Another company in the PLM domain actively speaking about the low-code platform is Aras. In my earlier blog, I shared my thoughts about Aras platform. But Aras is actively positioning itself in platform and application development. A recent video interview with Rob McAveny speaks about what means applications build on Aras platform and what benefits of these applications.

To compare with Aras’ applications, you can see MindShpere architecture of applications presented at Siemens conference.

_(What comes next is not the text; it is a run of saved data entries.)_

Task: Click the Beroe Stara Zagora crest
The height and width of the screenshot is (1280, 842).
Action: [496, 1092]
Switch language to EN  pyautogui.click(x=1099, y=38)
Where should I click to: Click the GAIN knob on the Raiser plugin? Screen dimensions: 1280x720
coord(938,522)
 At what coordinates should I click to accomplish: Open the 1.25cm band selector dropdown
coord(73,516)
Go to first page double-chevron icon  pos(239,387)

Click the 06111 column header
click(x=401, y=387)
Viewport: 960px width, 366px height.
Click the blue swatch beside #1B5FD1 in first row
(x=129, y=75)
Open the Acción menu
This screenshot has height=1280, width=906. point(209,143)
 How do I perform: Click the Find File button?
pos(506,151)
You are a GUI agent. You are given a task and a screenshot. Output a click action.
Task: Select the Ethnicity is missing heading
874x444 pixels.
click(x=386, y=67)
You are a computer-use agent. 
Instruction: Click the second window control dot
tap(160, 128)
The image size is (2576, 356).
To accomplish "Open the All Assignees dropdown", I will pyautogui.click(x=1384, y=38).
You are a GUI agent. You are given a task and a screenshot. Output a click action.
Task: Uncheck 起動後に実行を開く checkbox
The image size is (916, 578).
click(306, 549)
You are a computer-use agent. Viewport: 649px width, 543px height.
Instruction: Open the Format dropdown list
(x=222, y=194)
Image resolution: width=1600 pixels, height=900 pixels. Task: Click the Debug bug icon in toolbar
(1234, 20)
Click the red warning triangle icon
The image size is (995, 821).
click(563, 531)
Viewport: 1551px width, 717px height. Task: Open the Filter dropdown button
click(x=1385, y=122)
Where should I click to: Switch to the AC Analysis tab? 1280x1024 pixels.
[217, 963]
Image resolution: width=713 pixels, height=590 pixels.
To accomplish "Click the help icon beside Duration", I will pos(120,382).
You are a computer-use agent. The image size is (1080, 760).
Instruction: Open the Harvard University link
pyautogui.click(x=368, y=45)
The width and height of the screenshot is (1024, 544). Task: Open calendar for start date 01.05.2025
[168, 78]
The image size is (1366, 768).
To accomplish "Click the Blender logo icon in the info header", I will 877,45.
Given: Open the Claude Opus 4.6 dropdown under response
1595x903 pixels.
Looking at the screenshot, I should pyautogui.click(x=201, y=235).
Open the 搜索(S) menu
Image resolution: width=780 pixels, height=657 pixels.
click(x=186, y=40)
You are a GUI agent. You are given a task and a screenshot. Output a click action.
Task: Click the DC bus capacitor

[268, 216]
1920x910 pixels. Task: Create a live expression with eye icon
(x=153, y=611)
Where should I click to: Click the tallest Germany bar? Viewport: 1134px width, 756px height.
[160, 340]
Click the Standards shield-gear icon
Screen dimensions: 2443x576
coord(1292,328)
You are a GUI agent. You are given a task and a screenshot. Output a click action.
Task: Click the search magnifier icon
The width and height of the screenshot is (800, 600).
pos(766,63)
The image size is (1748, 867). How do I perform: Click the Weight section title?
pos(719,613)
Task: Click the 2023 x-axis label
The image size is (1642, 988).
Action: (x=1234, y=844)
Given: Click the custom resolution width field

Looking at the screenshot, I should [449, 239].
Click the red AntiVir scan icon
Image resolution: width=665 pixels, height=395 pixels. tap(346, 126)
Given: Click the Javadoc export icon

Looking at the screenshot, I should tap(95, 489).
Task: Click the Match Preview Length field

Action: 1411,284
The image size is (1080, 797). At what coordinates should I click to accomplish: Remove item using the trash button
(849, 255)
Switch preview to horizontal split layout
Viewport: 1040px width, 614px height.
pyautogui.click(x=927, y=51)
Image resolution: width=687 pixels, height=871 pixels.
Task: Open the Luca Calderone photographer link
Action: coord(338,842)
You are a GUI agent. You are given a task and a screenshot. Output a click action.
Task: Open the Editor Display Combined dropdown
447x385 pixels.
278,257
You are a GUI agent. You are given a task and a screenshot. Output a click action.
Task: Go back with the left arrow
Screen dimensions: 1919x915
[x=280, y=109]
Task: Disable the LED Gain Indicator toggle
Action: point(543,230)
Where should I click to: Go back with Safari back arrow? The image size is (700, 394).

The discussion about PLM apps reminded me Autodesk Cloud PLM announcement back in 2011 when Autodesk announced their PLM360 and applications. Flexibility was the key thing. It announced as insanely flexible. Also, PLM360 Apps were announced with the insane amount of apps developed in the very short term. It was all true – PLM360 core foundation (using Datastay) allowed to create a customizable workspace with data models, create scripts and packaged it as “applications” from PLM360 appstore. What is the lifecycle of these apps? It is hard to say.

What is my conclusion? Enterprise software sometimes dreams of apps. The idea of apps is fascinating and evolved since platforms like iOS introduced tons of consumer applications. But, enterprise software is different. I can see two approaches. Aras (and maybe Autodesk PLM) is coming from the side of a totally flexible foundation and data model allowing customers to build an application environment on top of this. Mendix seems to be more infrastructure set of services that can be tailed to any needs. I believe there are overlaps in these two approaches and we can see them evolving. The question about how important “application” development is for the successful adoption of PLM systems or it is just another dimension of flexibility remains open. Just my thoughts…

Best, Oleg

Disclaimer: I’m co-founder and CEO of OpenBOM developing cloud-based bill of materials and inventory management tool for manufacturing companies, hardware startups, and supply chain. My opinion can be unintentionally biased.